“Il punto di caduta deve essere quello della ragione e del buonsenso. I dati ci dicono, anzi ci obbligano ad allentare la pressione, a superare quindi lo scoglio del coprifuoco e spostarlo fino alle 24, a prendere atto degli enormi passi in avanti fatti in questi ultimi due mesi: un numero su tutti, i decessi calano del 95% in presenza della prima dose di vaccino e, rispetto a marzo, nell’ultima settimana sono diminuiti del 50 per cento. Dobbiamo quindi riaprire e ripartire dalla consapevolezza che abbiamo fatto una straordinaria campagna vaccinale che sta procedendo a pieno regime “liberando” anche le isole. Questi sono i risultati da sottolineare e rivendicare: si può, si deve riaprire in sicurezza. Se non ora quando?”. Lo dichiara Il Sottosegretario alla Difesa, Giorgio Mulè, intervenendo alla trasmissione ‘Sky Start’ su Sky Tg24.

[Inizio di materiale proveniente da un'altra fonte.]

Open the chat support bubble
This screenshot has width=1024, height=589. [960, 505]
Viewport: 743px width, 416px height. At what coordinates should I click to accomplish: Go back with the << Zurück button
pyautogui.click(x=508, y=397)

Per il sottosegretario alla Salute Andrea Costa sul coprifuoco – ha detto – “credo si debba proseguire il percorso graduale di riaperture iniziato il 24 aprile: già oggi in cabina di regia si dovrebbe ridurre il coprifuoco di un’ora o due e penso che nel mese di giugno verrà abolito”. Sull’apertura dei ristoranti al chiuso anche la sera e la possibilità di consumare il caffè al bancone, ha proseguito Costa ai microfoni di Radio 24, “la cabina di regina di oggi si potrà esprimere, io credo che già dalla prossima settimana possa essere compresa questa possibilità”.
I dati d’altronde, ha concluso, “ci dicono che c’è un miglioramento e ogni giorno somministriamo oltre 500 mila vaccini. Il 26 aprile abbiamo inizia il percorso delle riaperture, siamo convinti che continuando così non torneremo a chiudere”.